--- BEGIN EXTRACT ---

This is the second and third stories of former slaves who moved to and married interracially in Montana. Mattie Bell Castner is the called “The Mother of Belt, Montana.” My family and I had the opportunity to drive through the area in 2011. It felt good to be close enough to touch history, but most of us could experience the same sentiments by just going outside or a few miles away as the contributions of our ancestors surround us, but I digress.
John K. Castner, born in 1841 came to Montana Territory in 1867 from Pennsylvania operating as a freighter based in Fort Benton. He married former slave Mattie Bell Bost from North Carolina in 1879, and together they founded the town that became Belt. When John died, he left Mattie a millionaire by today’s standards.
Mattie worked with her bare hands to help her husband build the first cabin in the town named after her husband Castner, later renamed Belt, MT. Their cabin became the stop for the stage, then flourished into a hotel and restaurant. Mattie grew her own vegetables and even worked in her husband’s coal mines. They were good to the poor and gave new meaning to the word entrepreneur. A former slave, Mattie Castner was given the opportunity to earn her own money from her hard work and brains. Belt, MT has Mattie Castner’s name all over it and is a landmark in Montana history.John Castner died in 1915 leaving Mattie to run the business which she obviously did very well. She died 5 years later leaving $30,000 to friends and charity. Mattie was given two funeral services — one in Belt and the other in Great Falls.
Note: This vintage photograph is NOT Mattie Bell Castner, the pic is of an unidentified woman in Helena or Billings, MT in 1889. Because there are no known photographs of Mattie (maybe due to any trouble from being married to John) and I simply wanted to give her a face. I learned that the white Castner family did not want a book about Mattie published in 1956 and threatened legal action. What a shame! I am sure that book could be published today. Here is a note I received from Ken Robinson when I inquired about a photograph of Mattie Castner:
“Although Mattie Castner is the “mother of Belt,” ran an exceptional hotel and eatery there for many years, and her white husband John was prominent in the community and region, no photo has ever been located of Mattie. I’m sure the interracial marriage was sensitive both in the community and especially in the Castner family. I know this and the Castner’s employment of Chinese cooks at the hotel was used against John in his political campaigns. As you probably know Mattie and John had no children, although they raised a boy, possibly John’s son. That Castner family stopped publication of a biography (to be called Cradled in Dixie of Mattie and her friend, and another fascinating black woman, Maria Adams Dutriueille. The book was scheduled to be published about 1956 until the Castner’s threatened lawsuits. In any case, we have never been able to locate a photo of Mattie.”

--- END EXTRACT ---

## INSTRUCTION
Could you write the next part of the piece on Mattie Bell Castner, picking up after the quoted note about her missing photograph? The records that come next have nothing to do with this text.

--- BEGIN EXTRACTED MATERIAL ---

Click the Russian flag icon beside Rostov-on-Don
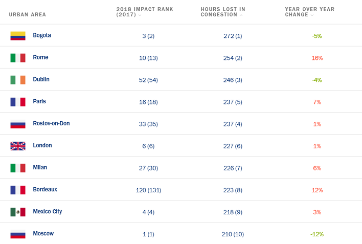The image size is (362, 244). point(18,124)
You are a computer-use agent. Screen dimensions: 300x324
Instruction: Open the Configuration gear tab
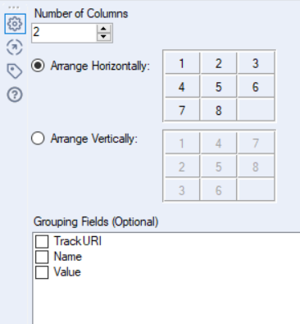(15, 24)
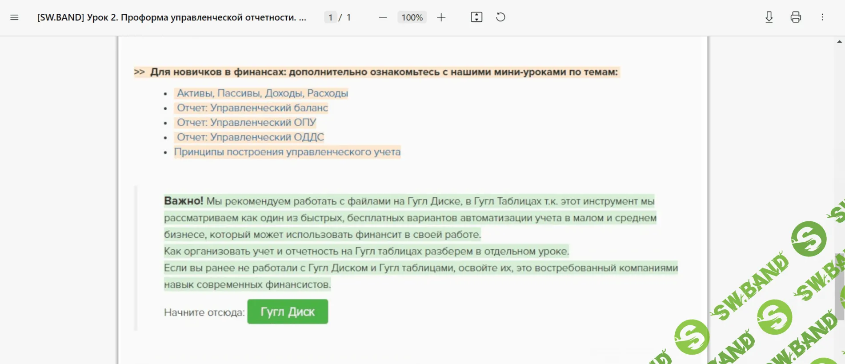The width and height of the screenshot is (845, 364).
Task: Open 'Принципы построения управленческого учета' link
Action: tap(287, 152)
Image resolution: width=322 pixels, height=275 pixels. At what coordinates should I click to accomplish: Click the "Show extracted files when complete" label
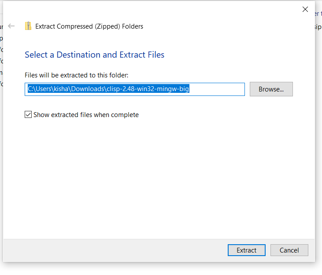(x=86, y=115)

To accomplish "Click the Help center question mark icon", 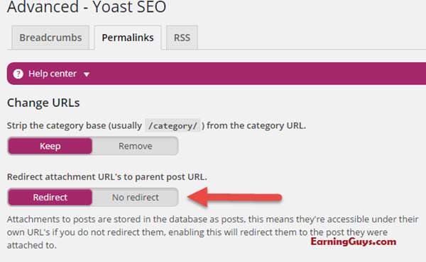I will pos(18,74).
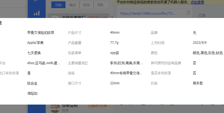Click the 金秋乐表带厂 contact avatar
Screen dimensions: 224x113
(x=55, y=18)
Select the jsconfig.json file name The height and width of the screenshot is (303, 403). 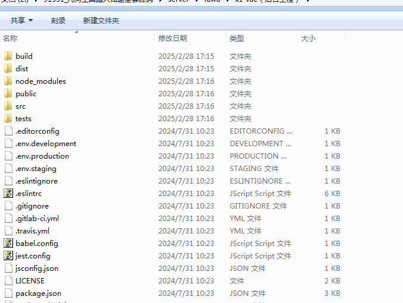point(37,269)
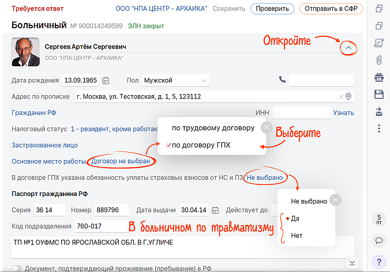Click the floppy disk save icon
The image size is (390, 272).
(379, 94)
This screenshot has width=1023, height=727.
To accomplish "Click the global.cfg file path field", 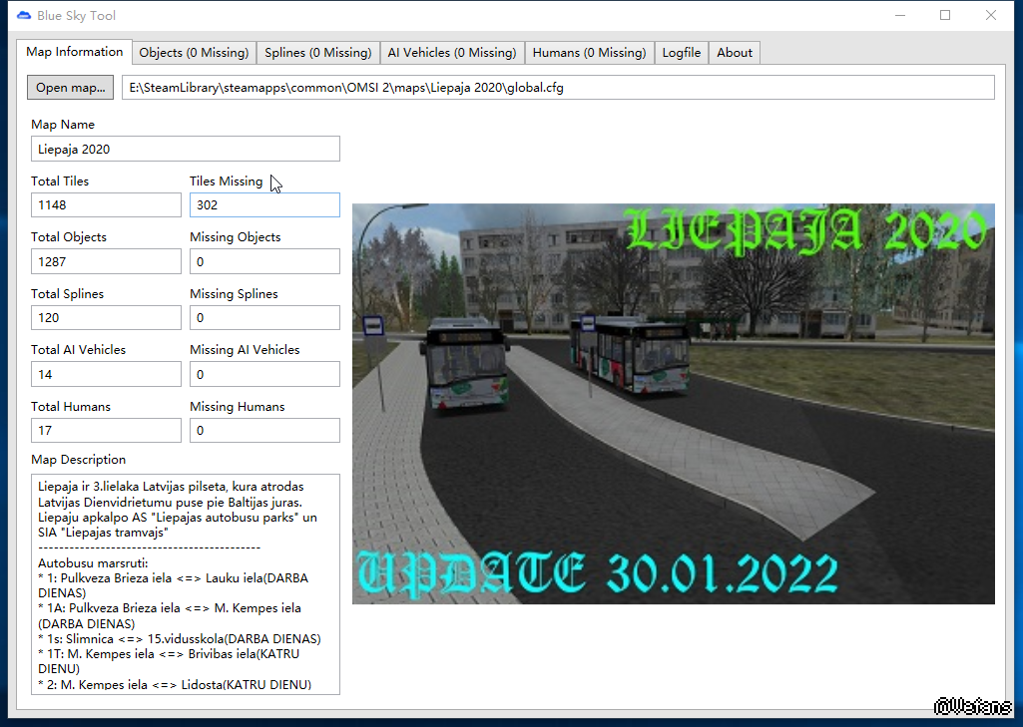I will [558, 88].
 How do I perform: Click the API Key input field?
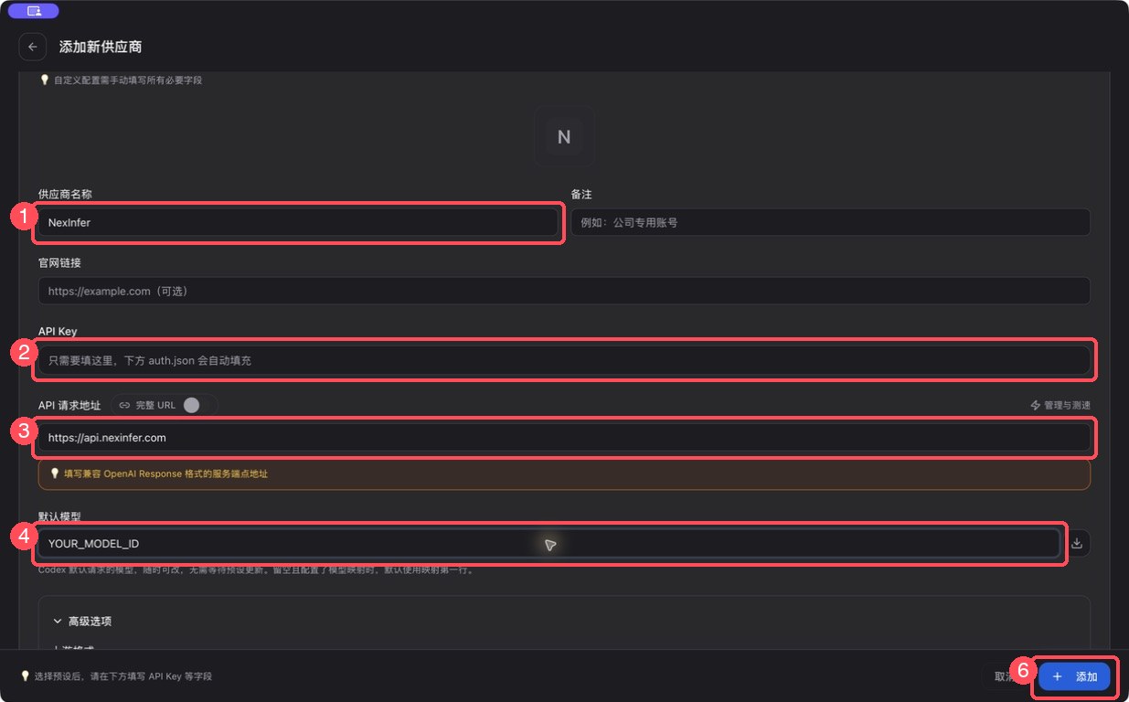[x=564, y=360]
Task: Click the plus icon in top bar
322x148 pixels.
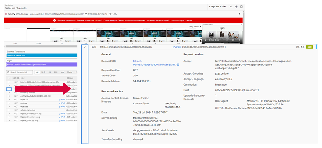Action: click(x=236, y=6)
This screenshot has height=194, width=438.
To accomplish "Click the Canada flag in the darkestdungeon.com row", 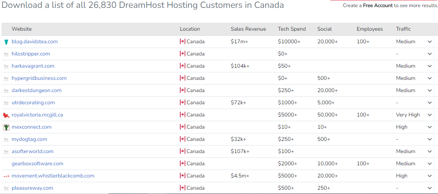I will coord(183,91).
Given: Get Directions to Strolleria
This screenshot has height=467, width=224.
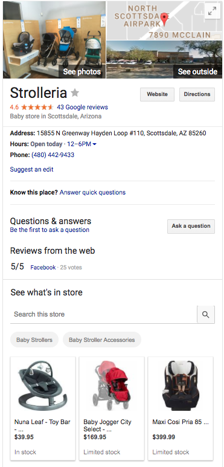Looking at the screenshot, I should [197, 94].
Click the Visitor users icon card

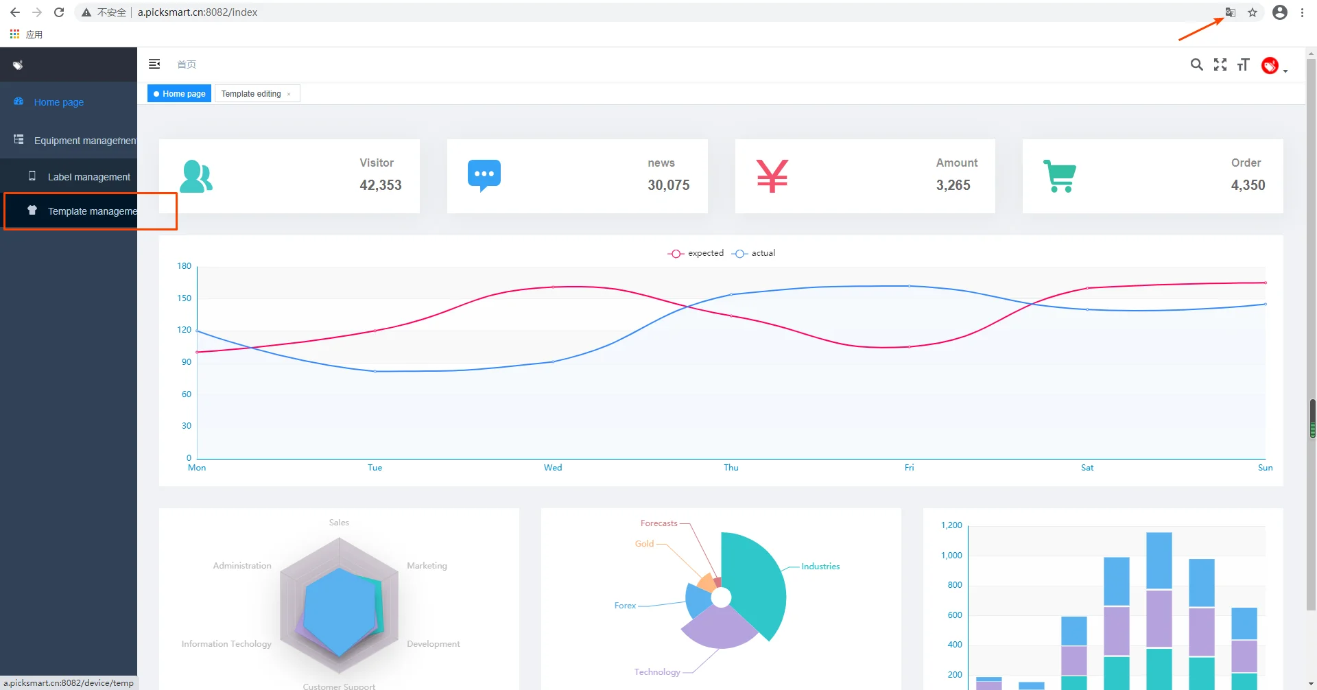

--- END EXTRACTED MATERIAL ---

## ANSWER TO THE PROBLEM
Mattie Byers Novotny Welch
Mattie Castner made two trips to North Carolina to try and find her relatives who hadn’t been sold. She found a sister and brought her and her family back to Montana. On the second trip back the elder brought back her 13 year-old niece and namesake Mattie Byers. The younger Mattie graduated from 8th grade in Belt Montana and married a white man named John L. Novotny in 1900. In 1911 J.L. and Mattie moved their family to Great Falls where there were more black people and where they felt their children would have a better education. As one may assume, black children were subjected to racial taunts and teasing in school. One such taunt was:
God made the nigger
Made ‘em in the night
Made ‘em in a hurry
And forgot to paint them white.
Not to be bothered with racial foolishness, these children cited a creative rebuttal:
God made the white trash
Made ‘em in a shack
Made ‘em in a hurry
And forgot to make them black
John and Mattie Novotny would have 22 children 9 of whom survived to adulthood. Mattie was very involved in the church and some and at some point became a widow and married a John (Joseph) Welch. Mattie and some of her children left Montana as I found that she was buried in Arlington National Cemetery in Washington DC. Most of her children preceded her in death. If any of her descendants in Montana, the DC area or anywhere can share any information or pictures, the audience and editors at BBW would voraciously consume the information.
Historical Blacks American in Northern Montana (An absolute Gold Mine of information compiled by Ken Robinson, Historian at the Overholser Historical Research Center in Fort Benton, River and Plains Society Board).
African Americans in Montana Index (1870, 1910, and 1930 U.S. Censuses)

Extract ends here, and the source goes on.